Why more companies are building strong leaders with soft skills training
Executive self-awareness has a greater impact on business results.
For years, companies have focused on hiring and training for technical skills for those in leadership roles. Having a deep understanding of processes and procedures, technical know-how, and the ability to make decisions based on hard data have all been viewed as necessary traits in executives.
But do these characteristics produce the best return in investment?
New thinking in learning and development for leaders is leaning towards soft-skills, which have a greater impact on the bottom line in business.
What is self-awareness and why is it important for leadership development?
The concept of self-awareness was an idea generated by Daniel Goleman, psychologist and author of the best-selling book Emotional Intelligence, that described this attribute as being, “the ability to recognize and understand your moods, emotions, and drives, as well as their effect on others.” This characteristic can result in stronger professional choices and has been viewed as the hallmark of effective leaders.
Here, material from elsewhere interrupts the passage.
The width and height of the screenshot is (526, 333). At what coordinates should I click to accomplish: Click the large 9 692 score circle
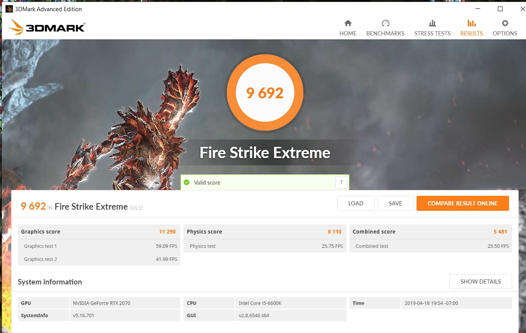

A brand new study from Boston University, Harvard University, and the Ross School of Business at University of Michigan revealed that training in self-awareness and soft skills produces a 256% return on investment, based on an average rate of 12% higher team productivity and retention. This training should include a focus on soft skills, like interpersonal communication and problem-solving.
Researchers studied the effect of leadership training for female workers at Shadi Exports, the India-headquartered ready-made garment exporter with clients such as Walmart, Gap, Target, and JCPenney. Interestingly, during the time period of the study, all other factors like wages remained the same.
A couple of years ago, Korn Ferry produced similar data from a nearly 3-year study of 486 publicly traded companies that indicated a correlation between the hiring of professionals with high levels of self-awareness. David Zes and Dana Landis of Korn Ferry found that employees who rated themselves as poor performers had 20% more "blind spots" than their peers at companies that were stronger. These blind spots included skills that others viewed as important to success, such as communication and time management. In fact, 79% of the employees who saw themselves as not performing up to par said they were more likely to have lower levels of self-awareness.
One can make the conclusion, then, that self-awareness training for future leaders and executives alike is worth the investment because it produces more results.
What are the top soft skills that employers should be focusing on when training future leaders?
Leadership development should include a combination of hard and soft skills in order to be most effective. Having technical knowledge can be an advantage, but being self-aware of one’s own ability to lead and inspire others brings it all together. H. E. James, MBA, who contributes to the EffortlessHR blog, says these are the top soft skills for employees today:
- Clear communication – based on data from Monster.com, the ability to communicate well in all formats is a primary soft skill that all leaders must develop.
- Critical thinking skills – having the ability to process things in such a way as to be a keen problem-solver, while being comfortable enough to give and receive feedback.
- Teamwork – The above skills tie into teamwork, says James. Building strong teams often starts with critical thinking about any obstacles and then communicating through the challenges.